▶ _ЗАДАНИЕ_
Можете перепечатать все записи ниже слово в слово, ничего в них не меняя?

Строки данных:
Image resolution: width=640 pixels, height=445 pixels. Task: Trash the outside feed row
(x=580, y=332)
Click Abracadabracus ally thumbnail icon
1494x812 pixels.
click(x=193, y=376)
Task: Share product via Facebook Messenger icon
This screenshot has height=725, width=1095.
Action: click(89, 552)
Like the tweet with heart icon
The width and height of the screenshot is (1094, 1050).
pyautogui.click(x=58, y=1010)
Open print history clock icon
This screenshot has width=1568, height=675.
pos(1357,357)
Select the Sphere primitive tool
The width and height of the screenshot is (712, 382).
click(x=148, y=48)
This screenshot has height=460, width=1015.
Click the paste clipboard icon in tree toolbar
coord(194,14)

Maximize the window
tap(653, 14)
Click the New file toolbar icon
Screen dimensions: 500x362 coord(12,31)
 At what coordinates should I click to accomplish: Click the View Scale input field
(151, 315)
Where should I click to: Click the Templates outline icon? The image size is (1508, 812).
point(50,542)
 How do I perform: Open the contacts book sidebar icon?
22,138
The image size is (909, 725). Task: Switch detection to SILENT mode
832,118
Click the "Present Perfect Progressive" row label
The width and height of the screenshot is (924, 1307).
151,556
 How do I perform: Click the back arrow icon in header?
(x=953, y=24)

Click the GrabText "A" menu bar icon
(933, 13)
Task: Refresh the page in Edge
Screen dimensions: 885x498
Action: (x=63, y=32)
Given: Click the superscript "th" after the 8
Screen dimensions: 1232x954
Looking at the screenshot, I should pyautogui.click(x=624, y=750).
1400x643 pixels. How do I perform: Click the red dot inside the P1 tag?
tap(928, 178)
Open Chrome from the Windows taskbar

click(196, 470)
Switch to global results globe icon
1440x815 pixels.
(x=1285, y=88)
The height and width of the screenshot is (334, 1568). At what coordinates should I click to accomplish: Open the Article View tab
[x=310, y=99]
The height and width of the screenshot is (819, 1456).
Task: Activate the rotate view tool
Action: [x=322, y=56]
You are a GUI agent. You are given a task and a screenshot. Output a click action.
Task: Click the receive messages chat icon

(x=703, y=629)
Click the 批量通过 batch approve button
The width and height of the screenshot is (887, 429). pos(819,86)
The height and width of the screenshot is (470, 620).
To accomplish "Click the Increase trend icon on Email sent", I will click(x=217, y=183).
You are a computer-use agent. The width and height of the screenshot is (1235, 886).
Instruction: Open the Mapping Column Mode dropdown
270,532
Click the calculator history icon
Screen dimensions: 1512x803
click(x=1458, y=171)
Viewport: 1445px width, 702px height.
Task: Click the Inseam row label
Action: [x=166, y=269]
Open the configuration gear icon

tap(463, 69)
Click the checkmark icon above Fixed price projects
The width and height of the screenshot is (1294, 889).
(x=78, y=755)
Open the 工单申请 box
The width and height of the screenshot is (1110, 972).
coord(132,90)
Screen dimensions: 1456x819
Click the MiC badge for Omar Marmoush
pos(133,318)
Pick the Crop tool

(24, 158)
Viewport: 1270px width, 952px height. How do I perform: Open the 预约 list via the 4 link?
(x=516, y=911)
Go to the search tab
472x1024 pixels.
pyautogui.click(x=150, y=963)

▶ _РЕЗУЛЬТАТ_
Image resolution: width=640 pixels, height=445 pixels. Task: Trash the outside feed row
(x=580, y=332)
Click Abracadabracus ally thumbnail icon
1494x812 pixels.
click(x=193, y=376)
Task: Share product via Facebook Messenger icon
This screenshot has height=725, width=1095.
Action: click(89, 552)
Like the tweet with heart icon
The width and height of the screenshot is (1094, 1050).
pyautogui.click(x=58, y=1010)
Open print history clock icon
This screenshot has width=1568, height=675.
pos(1357,357)
Select the Sphere primitive tool
The width and height of the screenshot is (712, 382).
click(x=148, y=48)
This screenshot has height=460, width=1015.
Click the paste clipboard icon in tree toolbar
coord(194,14)

Maximize the window
tap(653, 14)
Click the New file toolbar icon
Screen dimensions: 500x362 coord(12,31)
 At what coordinates should I click to accomplish: Click the View Scale input field
(151, 315)
Where should I click to: Click the Templates outline icon? The image size is (1508, 812).
point(50,542)
 How do I perform: Open the contacts book sidebar icon?
22,138
The image size is (909, 725). Task: Switch detection to SILENT mode
832,118
Click the "Present Perfect Progressive" row label
The width and height of the screenshot is (924, 1307).
151,556
 How do I perform: Click the back arrow icon in header?
(x=953, y=24)

Click the GrabText "A" menu bar icon
(933, 13)
Task: Refresh the page in Edge
Screen dimensions: 885x498
Action: (x=63, y=32)
Given: Click the superscript "th" after the 8
Screen dimensions: 1232x954
Looking at the screenshot, I should pyautogui.click(x=624, y=750).
1400x643 pixels. How do I perform: Click the red dot inside the P1 tag?
tap(928, 178)
Open Chrome from the Windows taskbar

click(196, 470)
Switch to global results globe icon
1440x815 pixels.
(x=1285, y=88)
The height and width of the screenshot is (334, 1568). At what coordinates should I click to accomplish: Open the Article View tab
[x=310, y=99]
The height and width of the screenshot is (819, 1456).
Task: Activate the rotate view tool
Action: [x=322, y=56]
You are a GUI agent. You are given a task and a screenshot. Output a click action.
Task: Click the receive messages chat icon

(x=703, y=629)
Click the 批量通过 batch approve button
The width and height of the screenshot is (887, 429). pos(819,86)
The height and width of the screenshot is (470, 620).
To accomplish "Click the Increase trend icon on Email sent", I will click(x=217, y=183).
You are a computer-use agent. The width and height of the screenshot is (1235, 886).
Instruction: Open the Mapping Column Mode dropdown
270,532
Click the calculator history icon
Screen dimensions: 1512x803
click(x=1458, y=171)
Viewport: 1445px width, 702px height.
Task: Click the Inseam row label
Action: [x=166, y=269]
Open the configuration gear icon

tap(463, 69)
Click the checkmark icon above Fixed price projects
The width and height of the screenshot is (1294, 889).
(x=78, y=755)
Open the 工单申请 box
The width and height of the screenshot is (1110, 972).
coord(132,90)
Screen dimensions: 1456x819
Click the MiC badge for Omar Marmoush
pos(133,318)
Pick the Crop tool

(24, 158)
Viewport: 1270px width, 952px height. How do I perform: Open the 预约 list via the 4 link?
(x=516, y=911)
Go to the search tab
472x1024 pixels.
pyautogui.click(x=150, y=963)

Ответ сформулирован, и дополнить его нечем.